The state canvassing board is expected to conclude Monday that Franken has won by 225 votes, but legal challenges continue and Gov. Tim Pawlenty won’t certify the results until those challenges run their course.
Meanwhile, Minnesota now has only one senator. As of noon Saturday, Norm Coleman was no longer a senator — his term expired. It’s unclear whether he will now be booted from his offices, but he has no legal standing to either his office space or his staff.

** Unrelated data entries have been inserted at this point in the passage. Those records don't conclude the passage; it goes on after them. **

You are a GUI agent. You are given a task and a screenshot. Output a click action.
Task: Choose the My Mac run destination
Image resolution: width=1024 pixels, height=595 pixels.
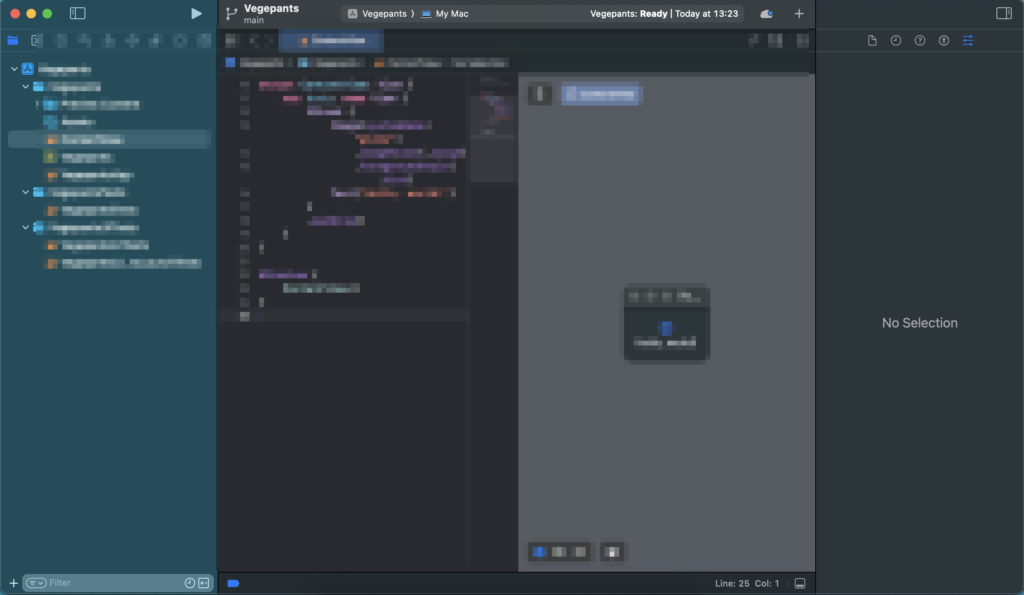tap(445, 14)
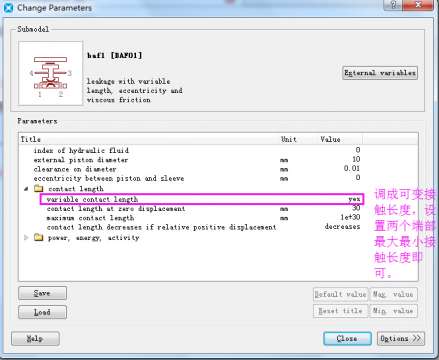Click the Default value button
The width and height of the screenshot is (439, 360).
pos(341,294)
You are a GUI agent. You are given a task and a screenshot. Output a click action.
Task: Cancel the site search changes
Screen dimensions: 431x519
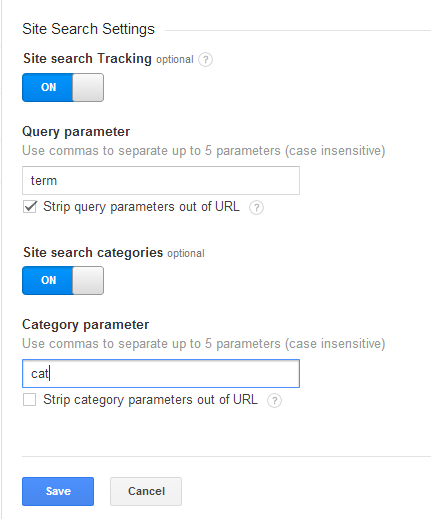(146, 491)
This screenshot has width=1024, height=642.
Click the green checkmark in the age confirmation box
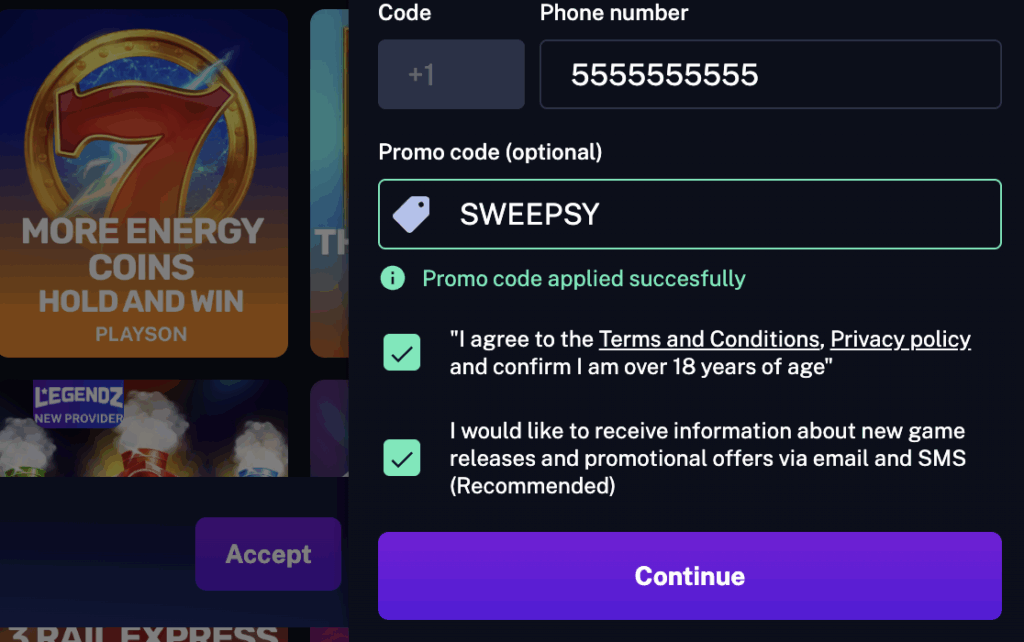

Here is the statement from Republican Senatorial Campaign Committee Chairman John Cornyn, who basically calls Schumer a hypocrite for proclaiming the uncertified Franken a senator while refusing to recognize the uncertified Roland Burris — indicted Illinois Gov. Rod Blagojevich’s pick to fill Barack Obama’s vacated seat — a senator:
"While I recognize that as the Chairman of the Democratic Senatorial Campaign Committee during the 2008 elections, Senator Schumer is not ambivalent about the outcome of this election, his victory proclamation for Al Franken is troubling on at least a couple of levels.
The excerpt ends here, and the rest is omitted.